WHAT THE TASK ASKS ::
Please answer these questions from the article on supporting family members through Alzheimer's:
(a) For how many years did the writer's mom live with Alzheimer's disease?
(b) Who was her full-time caregiver?
(c) According to the final paragraph, what is not our responsibility?

PASSAGE ::
^^^^^^^^

Inside a speech bubble, a woman puts her arm around a man's shoulder in a gesture of comfort.

How You Can Support Family Members on the Alzheimer's Journey

Throughout the 10 years my mom lived with Alzheimer's disease, my dad was her full-time caregiver. Although I helped out as much as I could, I never felt like I was doing enough to help my dad.

I think that is in part because no matter how much I helped or how much of a break my dad got, he was still sad. He was still overwhelmed and stressed out, too. I desperately wanted to do something to help ease his pain and suffering, but it didn't seem like anything I ever did was enough.

Easing the burden of Alzheimer's

I often hear from other caregivers who feel the same way. They want to know how they can better support their caregiver parent, their siblings, or their own children. They want to find a way to ease the burden of this disease on their other family members.

Even full-time caregivers worry about how the disease is going to impact their other family members. They want to spare them of the pain and sadness of seeing how much their loved one with Alzheimer's has declined.

I think it's a beautiful thing that there are so many compassionate people who want to help ease the suffering of others, but I also think it's important for us to remind ourselves that it's not our responsibility to spare others the sadness and grief that Alzheimer's causes.

^^^^^^^^

GIVEN RECORDS ::
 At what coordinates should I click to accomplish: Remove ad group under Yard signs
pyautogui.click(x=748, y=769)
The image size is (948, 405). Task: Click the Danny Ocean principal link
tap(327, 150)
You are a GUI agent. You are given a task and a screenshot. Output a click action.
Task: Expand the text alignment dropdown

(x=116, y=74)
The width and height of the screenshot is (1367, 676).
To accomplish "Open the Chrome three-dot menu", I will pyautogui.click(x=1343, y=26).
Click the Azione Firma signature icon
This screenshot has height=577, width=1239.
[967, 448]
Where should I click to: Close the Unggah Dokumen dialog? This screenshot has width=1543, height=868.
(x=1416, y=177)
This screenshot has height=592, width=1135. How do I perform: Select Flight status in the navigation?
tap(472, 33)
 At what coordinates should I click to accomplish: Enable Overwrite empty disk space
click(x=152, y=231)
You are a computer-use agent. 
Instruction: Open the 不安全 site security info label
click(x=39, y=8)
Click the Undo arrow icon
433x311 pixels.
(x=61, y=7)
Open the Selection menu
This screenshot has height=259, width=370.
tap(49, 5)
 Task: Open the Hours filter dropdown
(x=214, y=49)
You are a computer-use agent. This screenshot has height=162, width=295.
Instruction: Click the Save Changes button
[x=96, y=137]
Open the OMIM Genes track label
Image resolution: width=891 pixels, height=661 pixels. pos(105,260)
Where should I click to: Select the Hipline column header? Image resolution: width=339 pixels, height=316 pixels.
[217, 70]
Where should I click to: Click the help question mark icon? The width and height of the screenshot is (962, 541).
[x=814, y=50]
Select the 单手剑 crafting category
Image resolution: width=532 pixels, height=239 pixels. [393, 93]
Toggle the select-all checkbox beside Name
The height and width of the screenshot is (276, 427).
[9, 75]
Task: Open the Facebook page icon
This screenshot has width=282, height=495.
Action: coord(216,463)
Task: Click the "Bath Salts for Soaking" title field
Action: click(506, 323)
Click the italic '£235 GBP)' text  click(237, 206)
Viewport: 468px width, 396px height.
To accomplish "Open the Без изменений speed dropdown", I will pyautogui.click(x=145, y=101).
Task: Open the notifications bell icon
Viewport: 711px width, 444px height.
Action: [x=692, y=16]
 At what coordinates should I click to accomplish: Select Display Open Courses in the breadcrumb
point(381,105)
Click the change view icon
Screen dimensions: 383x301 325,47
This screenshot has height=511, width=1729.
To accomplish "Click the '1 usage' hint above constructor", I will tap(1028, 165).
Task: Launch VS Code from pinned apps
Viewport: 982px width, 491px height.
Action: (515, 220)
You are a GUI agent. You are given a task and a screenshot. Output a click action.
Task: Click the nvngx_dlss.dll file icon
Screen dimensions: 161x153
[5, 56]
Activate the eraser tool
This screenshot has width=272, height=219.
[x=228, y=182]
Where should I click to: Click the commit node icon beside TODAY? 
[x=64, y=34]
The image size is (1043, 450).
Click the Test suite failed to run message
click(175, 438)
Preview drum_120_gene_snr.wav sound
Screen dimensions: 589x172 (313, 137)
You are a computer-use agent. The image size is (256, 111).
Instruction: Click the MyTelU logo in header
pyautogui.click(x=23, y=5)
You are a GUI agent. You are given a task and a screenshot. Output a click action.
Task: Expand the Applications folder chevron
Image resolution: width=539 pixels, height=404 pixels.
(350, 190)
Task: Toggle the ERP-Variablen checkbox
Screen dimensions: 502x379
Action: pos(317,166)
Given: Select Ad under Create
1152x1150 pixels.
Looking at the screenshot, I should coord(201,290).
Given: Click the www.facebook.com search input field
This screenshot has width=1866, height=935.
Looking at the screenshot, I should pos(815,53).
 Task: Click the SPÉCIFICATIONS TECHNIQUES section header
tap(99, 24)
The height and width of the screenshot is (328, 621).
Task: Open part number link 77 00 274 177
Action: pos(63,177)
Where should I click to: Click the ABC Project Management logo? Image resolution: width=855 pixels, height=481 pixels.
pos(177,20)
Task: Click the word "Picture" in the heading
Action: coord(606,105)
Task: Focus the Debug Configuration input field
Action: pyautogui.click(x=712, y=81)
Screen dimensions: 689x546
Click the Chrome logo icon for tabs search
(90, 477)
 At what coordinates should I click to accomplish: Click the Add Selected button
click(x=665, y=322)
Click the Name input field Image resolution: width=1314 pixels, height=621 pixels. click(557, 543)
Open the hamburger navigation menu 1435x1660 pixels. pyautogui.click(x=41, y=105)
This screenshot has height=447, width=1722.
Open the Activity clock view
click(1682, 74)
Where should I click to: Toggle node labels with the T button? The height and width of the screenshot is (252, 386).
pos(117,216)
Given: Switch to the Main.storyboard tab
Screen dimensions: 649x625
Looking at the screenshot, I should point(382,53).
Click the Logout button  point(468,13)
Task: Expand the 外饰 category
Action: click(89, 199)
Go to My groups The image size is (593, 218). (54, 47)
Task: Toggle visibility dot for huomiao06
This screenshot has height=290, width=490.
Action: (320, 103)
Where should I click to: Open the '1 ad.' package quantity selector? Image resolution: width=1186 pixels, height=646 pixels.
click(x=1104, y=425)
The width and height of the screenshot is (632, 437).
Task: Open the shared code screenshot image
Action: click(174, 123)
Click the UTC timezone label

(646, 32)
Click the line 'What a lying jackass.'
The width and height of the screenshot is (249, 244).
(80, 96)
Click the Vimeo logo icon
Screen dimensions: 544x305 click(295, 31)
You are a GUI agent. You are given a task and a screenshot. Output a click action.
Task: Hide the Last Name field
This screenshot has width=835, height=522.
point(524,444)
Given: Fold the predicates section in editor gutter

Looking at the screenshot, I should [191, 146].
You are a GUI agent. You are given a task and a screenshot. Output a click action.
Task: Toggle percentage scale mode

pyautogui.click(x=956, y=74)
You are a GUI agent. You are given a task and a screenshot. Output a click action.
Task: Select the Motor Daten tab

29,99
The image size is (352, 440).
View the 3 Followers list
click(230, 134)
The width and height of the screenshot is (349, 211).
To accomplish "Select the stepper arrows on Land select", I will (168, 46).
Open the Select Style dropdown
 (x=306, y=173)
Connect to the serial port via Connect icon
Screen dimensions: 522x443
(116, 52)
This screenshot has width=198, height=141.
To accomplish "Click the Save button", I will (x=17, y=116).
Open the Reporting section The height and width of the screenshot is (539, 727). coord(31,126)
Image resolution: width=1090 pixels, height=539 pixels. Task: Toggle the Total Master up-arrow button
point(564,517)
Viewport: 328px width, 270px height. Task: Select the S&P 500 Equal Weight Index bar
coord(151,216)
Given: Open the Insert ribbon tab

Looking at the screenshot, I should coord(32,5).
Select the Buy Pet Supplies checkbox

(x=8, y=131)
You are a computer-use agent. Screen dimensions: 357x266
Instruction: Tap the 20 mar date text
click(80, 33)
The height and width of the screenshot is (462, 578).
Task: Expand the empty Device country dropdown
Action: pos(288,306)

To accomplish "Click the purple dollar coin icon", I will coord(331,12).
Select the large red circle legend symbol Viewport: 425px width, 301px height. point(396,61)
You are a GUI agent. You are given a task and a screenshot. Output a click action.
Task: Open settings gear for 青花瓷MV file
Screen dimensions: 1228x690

^^^^^^^^

COMPLETED EXERCISE ::
(a) 10 years.
(b) The writer's dad.
(c) Sparing others the sadness and grief that Alzheimer's causes.